Indian women's football team goalkeeper Aditi Chauhan feels that with the growth in profile of the game in the country, more players will follow the footsteps of trailblazer Bala Devi, venturing out of the country in search of a professional career.
Women's football is expected to get a boost with India hosting the FIFA U-17 World Cup next year and the AFC Asian Cup in 2022.
Aditi said more girls will emulate national team striker Devi, who last year became the first Indian woman to play in a top flight professional league in Europe. She now plays in Scottish Premier League with Glasgow-based Rangers.
"There is so much potential in India. I want more girls to get such exposures, and learn from playing against better opponents. With more avenues for younger girls coming up, I am sure there will be others who will follow in Bala's footsteps," Chauhan said.
"Bala is a gem of a player and her move to Rangers is amazing," she was quoted as saying in an AIFF release.
The 27-year-old Chauhan herself had played in England for London-based West Ham Ladies between 2015 and 2018, though not in the top-tier league, when she was pursuing her studies in the UK.

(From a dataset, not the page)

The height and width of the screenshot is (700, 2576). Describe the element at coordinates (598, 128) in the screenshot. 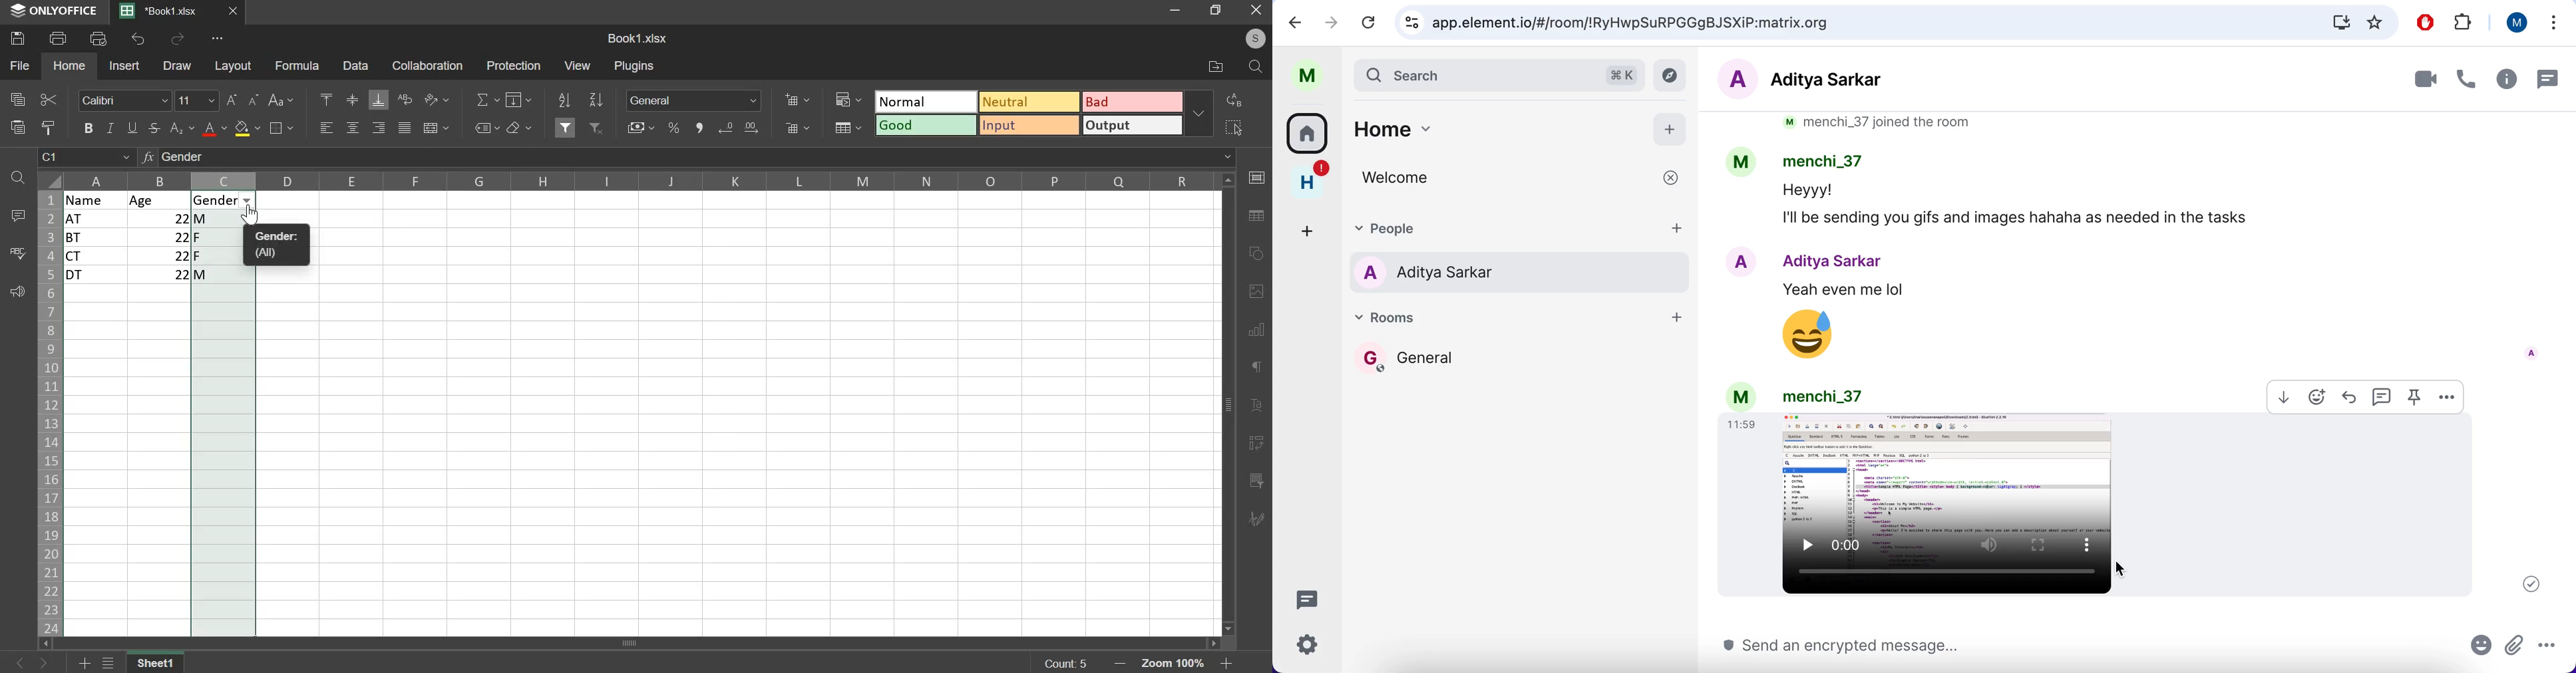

"The standard of play, the culture is so different. It's a total professional set-up in Europe. The experience which she will gain will benefit not just her (Devi), but Indian football in general," she said.
"Whenever she comes back to play for the National Team, we'd eagerly wait to hear about her experiences. I am sure she'll love to share all of that – especially with the U-17 girls. Her knowledge will matter a lot shaping the career of younger girls."
Chauhan, who has earned 15 caps for the country since making debut in 2012, also said women's football has now become more pan-Indian and gone are the day when the Manipuri players completely dominated the national team.
"When I first started playing for the national team, it was majorly dominated by players from Manipur. But it has become more of a diverse team now. The team now has a pan Indian representation.
"The competition for places in the team has grown – everyone is pushing each other. No one is comfortable as there are new kids coming from all over and securing slots in the squad. That's how the team has grown, and the results have come out so well."
Indian footballers can flourish with more exposure: Cahill
Former Australia and Jamshedpur FC striker Tim Cahill believes Indian football's young talents can flourish with systematic exposure at the top level.
Cahill, who brought his sterling career to an end following his stint with the Jamshedpur-based side in the 2018-19 season of the Indian Super League (ISL), said his experience convinced him that India has what it takes to excel on the continental and world stages.
"Indian talents just need more games, get them playing all the time and competing and when they go into international fixtures, you (will) see that they can handle the pressure," Cahill was quoted as saying by 'Star Sports Football United' according to the Asian Football Federation website.
The 40-year-old said India is moving towards the right direction to achieve greater heights.
"The ISL and the leagues that are being played with its infrastructure are great and the only thing that the game needs more than anything is unity.
"Everyone is flowing in the same direction to get to that one goal - which is to win an AFC Asian Cup title, to reach the World Cup and help women's football and to develop your own leagues."
Cahill's spell at Jamshedpur was cut short to 11 matches due to injury but the Australian legend has fond memories of his time with The Red Miners.
"It was amazing, I lived and breathed everything and was very close to the community as well as the owners from the Tata Group," said Cahill, who had also spent eight years at English Premier League side Everton, featuring in 226 matches with 56 goals to his credit.
"One of the best things about the club was that everything we did was for our fans and everything Jamshedpur FC did was for players."
He said it was a crazy experience and he felt blessed to have been with the club.
"We were around kids and in schools where we opened up training programmes. I was asked about fundamental skills and things that I do such as projects...it was just crazy.
"We were in the middle of nowhere and we have thousands at the game. I'm very blessed to have had that kind of experience," Cahill said.